#### SOURCE:
────────────────
2020 SHAFR Awards Luncheon at the American Historical Association

Jay Sexton & Julia Irwin                

The Stuart L. Bernath Lecture Prize was established through the generosity of Dr. Gerald J. and Myrna F. Bernath, in memory of their late son.  The Bernath Lecture Prize is intended to recognize excellence in teaching and research in the field of foreign relations by scholars under 41 years of age or within ten years of receipt of the Ph.D.  After careful deliberation, this year’s Bernath Lecture committee (Hugh Wilford, Jay Sexton, and Brooke Blower) have selected Professor Julia F. Irwin of the University of South Florida to receive the 2020 Stuart L. Bernath Lecture Prize.  Professor Irwin earned her Ph.D. at Yale University where she was advised by John Harley Warner and Glenda Gilmore.  The winner of numerous previous awards, including SHAFR’s Betty M. Unterberger Dissertation Prize, she is the author of Making the World Safe: The American Red Cross and a Nation’s Humanitarian Awakening (Oxford University Press, 2013) and fifteen articles and book chapters.  The Bernath Lecture Prize committee received a number of excellent nominations but was particularly impressed by the way Professor Irwin’s work transformed our understanding of U.S. humanitarianism in relation to state and non-state structures and opened up future lines of research.  Many of her nominators were also eloquent on the subject of her brilliance as an educator.
────────────────
#### EXCERPTED RECORDS:
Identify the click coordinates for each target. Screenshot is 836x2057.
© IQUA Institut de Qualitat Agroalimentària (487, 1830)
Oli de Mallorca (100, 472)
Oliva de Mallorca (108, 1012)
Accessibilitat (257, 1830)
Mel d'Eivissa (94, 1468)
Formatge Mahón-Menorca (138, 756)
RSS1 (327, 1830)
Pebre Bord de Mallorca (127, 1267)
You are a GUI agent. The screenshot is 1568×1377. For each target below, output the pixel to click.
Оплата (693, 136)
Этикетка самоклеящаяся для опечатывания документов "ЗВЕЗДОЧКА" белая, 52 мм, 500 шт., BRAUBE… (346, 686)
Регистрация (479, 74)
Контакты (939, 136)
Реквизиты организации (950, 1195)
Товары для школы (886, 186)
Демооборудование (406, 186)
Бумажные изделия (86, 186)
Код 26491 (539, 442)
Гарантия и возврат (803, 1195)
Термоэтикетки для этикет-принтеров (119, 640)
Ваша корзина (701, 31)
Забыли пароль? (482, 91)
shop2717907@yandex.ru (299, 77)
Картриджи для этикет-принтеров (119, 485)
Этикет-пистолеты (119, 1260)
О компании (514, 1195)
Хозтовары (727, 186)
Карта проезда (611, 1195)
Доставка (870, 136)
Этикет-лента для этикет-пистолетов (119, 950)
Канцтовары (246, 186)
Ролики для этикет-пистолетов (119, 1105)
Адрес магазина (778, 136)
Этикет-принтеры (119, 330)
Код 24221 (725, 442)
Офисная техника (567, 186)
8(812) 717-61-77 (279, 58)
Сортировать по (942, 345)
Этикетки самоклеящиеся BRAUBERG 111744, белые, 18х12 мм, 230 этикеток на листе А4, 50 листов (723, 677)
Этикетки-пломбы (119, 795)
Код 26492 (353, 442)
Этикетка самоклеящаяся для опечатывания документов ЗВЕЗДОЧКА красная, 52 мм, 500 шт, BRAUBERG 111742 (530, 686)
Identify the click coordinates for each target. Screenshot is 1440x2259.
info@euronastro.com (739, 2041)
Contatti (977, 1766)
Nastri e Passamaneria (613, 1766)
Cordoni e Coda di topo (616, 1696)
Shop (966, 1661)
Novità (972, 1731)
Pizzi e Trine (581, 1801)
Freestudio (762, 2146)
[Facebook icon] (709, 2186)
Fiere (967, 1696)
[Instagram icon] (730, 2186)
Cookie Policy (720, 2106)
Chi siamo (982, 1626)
────────────────
#### EXERCISE DETAILS:
Write out the Bernath Lecture Prize announcement again, word for word, from its title line through its last sentence.

#### TASK SOLUTION:
2020 SHAFR Awards Luncheon at the American Historical Association

Jay Sexton & Julia Irwin                

The Stuart L. Bernath Lecture Prize was established through the generosity of Dr. Gerald J. and Myrna F. Bernath, in memory of their late son.  The Bernath Lecture Prize is intended to recognize excellence in teaching and research in the field of foreign relations by scholars under 41 years of age or within ten years of receipt of the Ph.D.  After careful deliberation, this year’s Bernath Lecture committee (Hugh Wilford, Jay Sexton, and Brooke Blower) have selected Professor Julia F. Irwin of the University of South Florida to receive the 2020 Stuart L. Bernath Lecture Prize.  Professor Irwin earned her Ph.D. at Yale University where she was advised by John Harley Warner and Glenda Gilmore.  The winner of numerous previous awards, including SHAFR’s Betty M. Unterberger Dissertation Prize, she is the author of Making the World Safe: The American Red Cross and a Nation’s Humanitarian Awakening (Oxford University Press, 2013) and fifteen articles and book chapters.  The Bernath Lecture Prize committee received a number of excellent nominations but was particularly impressed by the way Professor Irwin’s work transformed our understanding of U.S. humanitarianism in relation to state and non-state structures and opened up future lines of research.  Many of her nominators were also eloquent on the subject of her brilliance as an educator.